An ORCHA score of 65 is also an initial score for all the DHIs being assessed in all assessment areas (UX, PCA, and DP). Meaning that the initial score at the beginning of the assessment is 65 for each assessment area and overall ORCHA score. Then, based on answers to assessment questions, this score is altered through value and risk points (value points increase the score and risk points reduce the score) and assigned to a DHI. This process changes the initial score of 65 for each assessment area and is then combined to give an overall ORCHA score. For example, for apps that store personal or sensitive information, value points are assigned to such an app if they make their privacy policy immediately available when the user first uses the DHI. And risk points are assigned if a privacy policy is not clearly available when using the DHI. The amount of value and risk points assigned per question vary based on the NICE ESF tier that has been assigned to a DHI. If no value or risk points were assigned during the assessment, then the ORCHA score remains 65 [20]. Furthermore, to receive full points for appropriate evidence for its ESF tier, a tier B DHI (depending on its exact functionality) may only require a user benefits statement (eg, based on pilot results) and validation of the provided information by experts or references, while a tier C DHI will likely require a full-scale observational study or randomized controlled trial to meet the same evidence threshold. These differences in evidence requirements were introduced by the NICE ESF and adopted with slight amendments by the ORCHA assessment to ensure that standards are realistic and achievable for DHI companies without placing an undue burden on developers of low-risk DHIs, while at the same time setting expectations sufficiently high (especially for high-risk DHIs) to ensure safety and effectiveness and to provide users and health care providers with confidence in the DHIs. Some questions in the ORCHA assessment tool do not assign value or risk points but are there to provide information or context; for example, the question “When was the last Care Quality Commission [22] inspection completed?” does not assign value or risk points.
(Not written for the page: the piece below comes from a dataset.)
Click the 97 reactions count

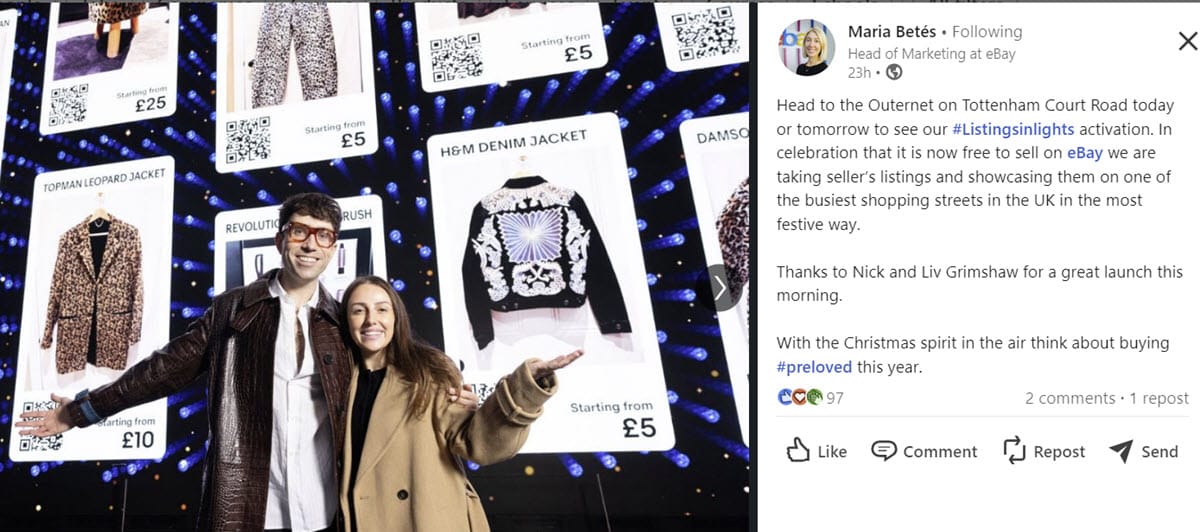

Each assessment of the 1574 apps has been carried out by at least 2 trained ORCHA reviewers as part of “business as usual” for ORCHA, where in the case of a dispute, a third ORCHA reviewer would resolve it during a discussion. All ORCHA reviewers have undergone the same training to use the OBR version 6 assessment tool.

It takes around 6 months for an ORCHA reviewer to be trained on how to use the OBR and considered ready to carry out live reviews using the tool. The training involves teaching the new reviewer about each area (UX, PCA, and DP) of the OBR. Training is carried out either in person or through web-based meetings.

The data set used included DHI assessments that were published between January 18, 2021, and January 6, 2022. All DHIs were assigned to 26 different health care domains and to 1 of the 3 NICE tiers, established by the NICE ESF [21].

Statistical Analysis

We carried out secondary data analyses of an ORCHA data set, which comprised the assessment of 1574 DHIs. The data analysis was carried out using R Studio (The R Foundation) and the R programming language (R Core Team). Descriptive statistics, including the minimum score, first quantile, median, mean (SD), third quantile, maximum score, and SE of the mean, were calculated for each of the OBR scores (ORCHA, PCA, DP, and UX).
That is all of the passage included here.